The Augmented Materiality Lab (AML) brings together scientists and artists with a maker mindset, interested in the technological continuum going from matter/object-centric research on one side, to human/society-centric research on the other.

Central to this is the creative process of growing elemental computational agency into matter and “introspective” capacity into everyday objects – the kind one can find in our own body organs. Technology exploiting this substance can become more than a tool at the service of humans, but a way to extend our bodies and selves and ultimately reconnect us with the physical world.

Augmented Materiality is real augmented reality: it does not overlays the digital over the real or augment our senses, but makes objects capable of producing this information and expressing it naturally.
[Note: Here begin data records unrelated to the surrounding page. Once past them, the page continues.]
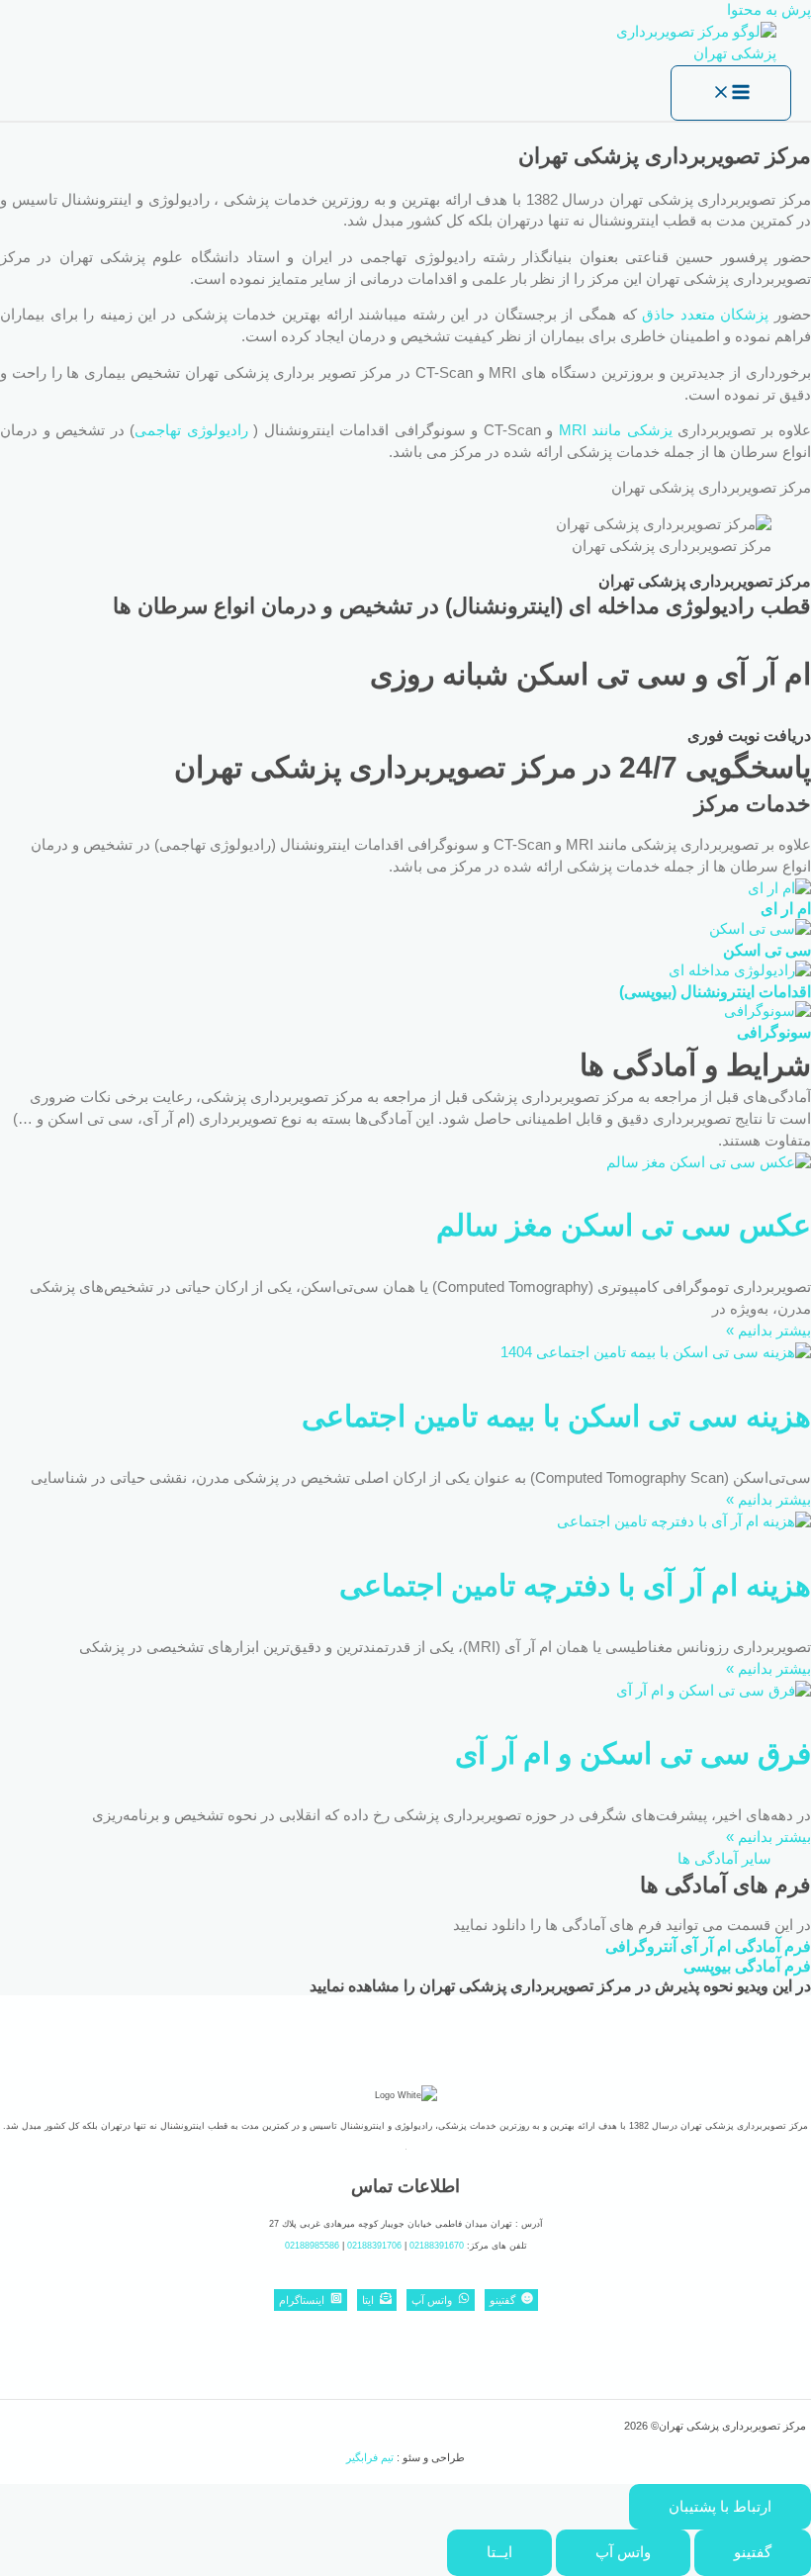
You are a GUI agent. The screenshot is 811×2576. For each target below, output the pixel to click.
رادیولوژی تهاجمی (191, 430)
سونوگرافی (774, 1032)
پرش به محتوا (769, 10)
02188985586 (312, 2246)
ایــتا (499, 2552)
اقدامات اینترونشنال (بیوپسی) (715, 991)
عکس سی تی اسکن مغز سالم (623, 1225)
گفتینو (752, 2552)
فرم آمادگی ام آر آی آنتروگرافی (708, 1946)
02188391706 (374, 2246)
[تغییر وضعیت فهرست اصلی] (731, 93)
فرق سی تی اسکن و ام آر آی (633, 1753)
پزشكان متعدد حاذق (705, 314)
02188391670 (436, 2246)
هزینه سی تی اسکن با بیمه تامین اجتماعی (556, 1416)
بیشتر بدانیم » (768, 1330)
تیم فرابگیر (370, 2457)
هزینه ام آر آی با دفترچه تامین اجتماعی (575, 1585)
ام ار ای (786, 908)
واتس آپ (623, 2552)
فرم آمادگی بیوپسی (747, 1966)
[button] (724, 1859)
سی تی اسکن (767, 950)
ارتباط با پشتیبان (720, 2507)
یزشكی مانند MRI (616, 430)
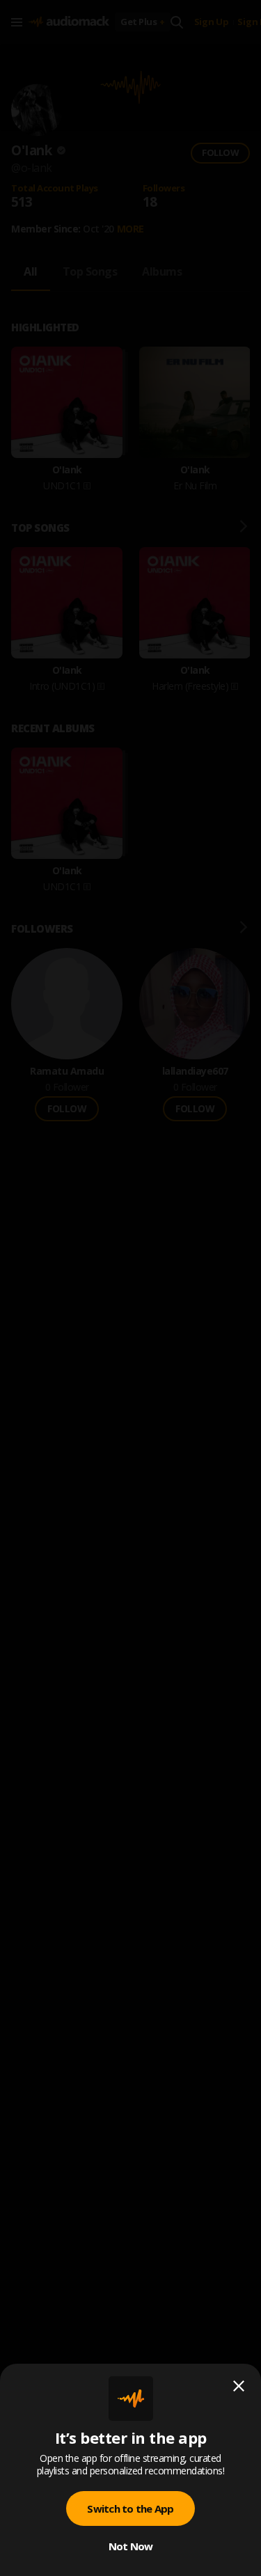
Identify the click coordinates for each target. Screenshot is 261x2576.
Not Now (131, 2546)
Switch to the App (130, 2508)
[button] (130, 1288)
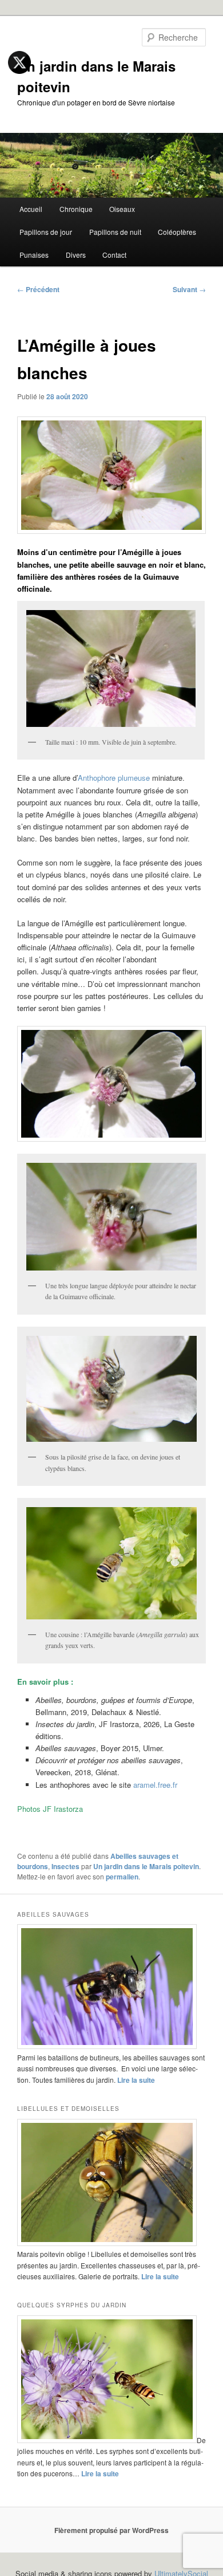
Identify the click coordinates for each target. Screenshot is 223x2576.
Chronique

In this sense, Augmented Materiality extends the Internet of Things both downwards (programmable matter) and upwards (augmentation of bodies and minds), striving to open a communication channel accross different levels of organizational complexity.

With this mission, the AML naturally engages in interdisciplinary research: from Smart Materials, Programmable Matter and the Internet of Things to Robotics, Responsive Architectures and Smart Cities; from Human-Computer Interfaces and Accessibility Interfaces to research on devices that alter perception through Augmented or Virtual Reality; from Machine Learning to embedded Deep Neural Networks hardware. These subjects are explored both in a traditional academic way, but also in a speculative manner.
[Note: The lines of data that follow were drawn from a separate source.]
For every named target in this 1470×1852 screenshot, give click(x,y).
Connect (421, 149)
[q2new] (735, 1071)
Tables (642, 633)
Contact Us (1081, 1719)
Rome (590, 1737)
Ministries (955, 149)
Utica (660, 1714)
The main axis of resarch are:

  • Smart materials combining passive bulk physical properties with “smart impurities” capable of modulating light or sound for use in new interfaces, architecture, engineering, design, and art.
  • New 3d printing and display technology (2d or volumetric) integrating these augmented/aware materials.
  • Light-field / sound field sensing and projecting techniques for large scale, ubiquitous spatial augmented reality.
  • Multimodal human-computer interfaces relying on these systems in tandem with more conventional technology based on wearables, biosensing, speech analysis, and AI.

We want to study the opportunities of what is in essence a new medium (relying on ubiquitous sensing and projection, as well as fine grain distributed computer processing) from different angles, including HCI, telepresence, cognitive sciences, and of course New Media research.